§ **Assigned task**:
Starting at the line where "Screen dimensions: 1144x890" occurs, reproduce each line through the end of the entries below exactly. Omit every picture.

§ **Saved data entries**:
※

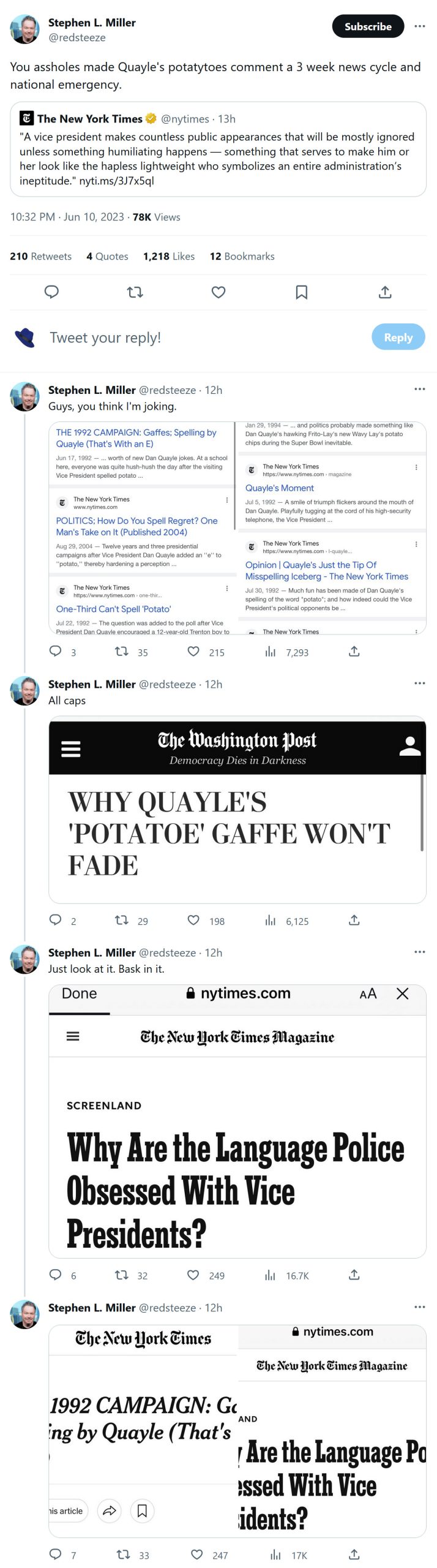Like the main tweet with heart icon
This screenshot has height=1568, width=437.
(x=219, y=292)
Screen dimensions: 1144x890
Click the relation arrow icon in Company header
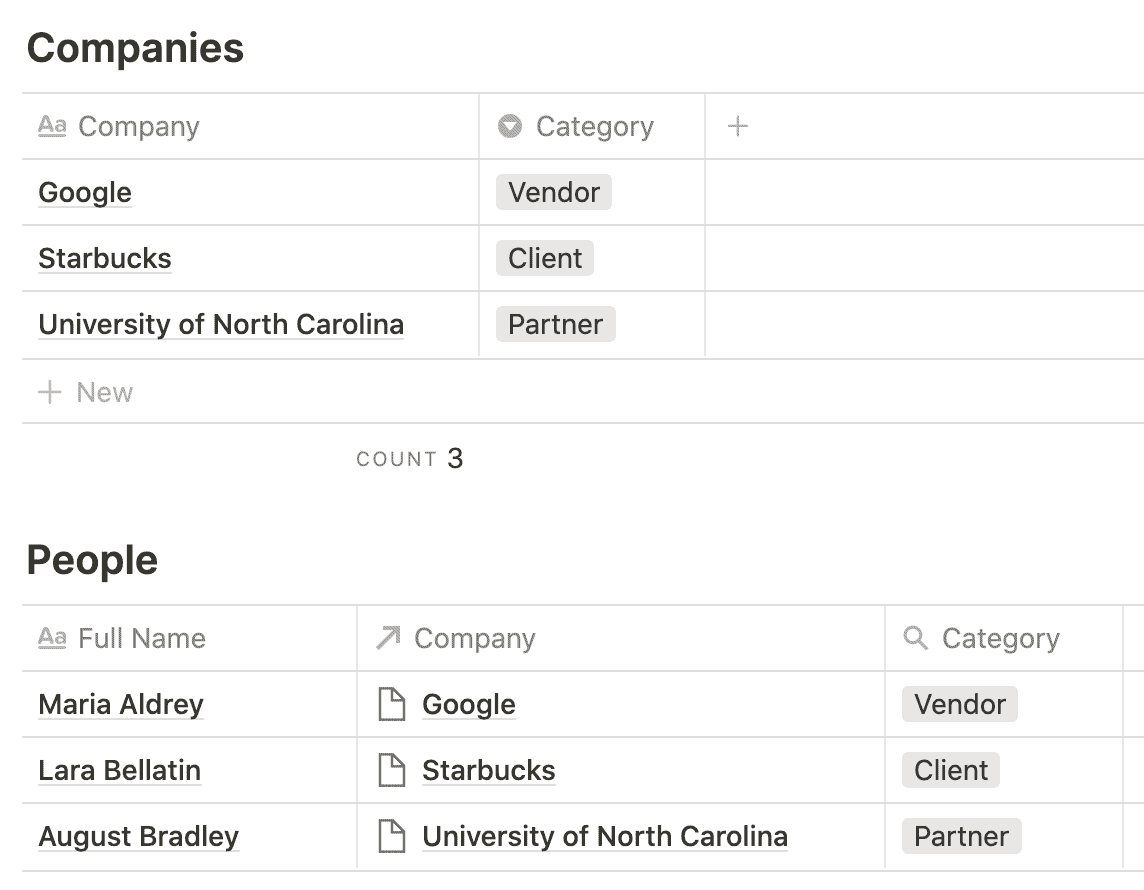click(x=388, y=638)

※

§ **Result of the task**:
Screen dimensions: 1144x890
Click the relation arrow icon in Company header
click(x=388, y=638)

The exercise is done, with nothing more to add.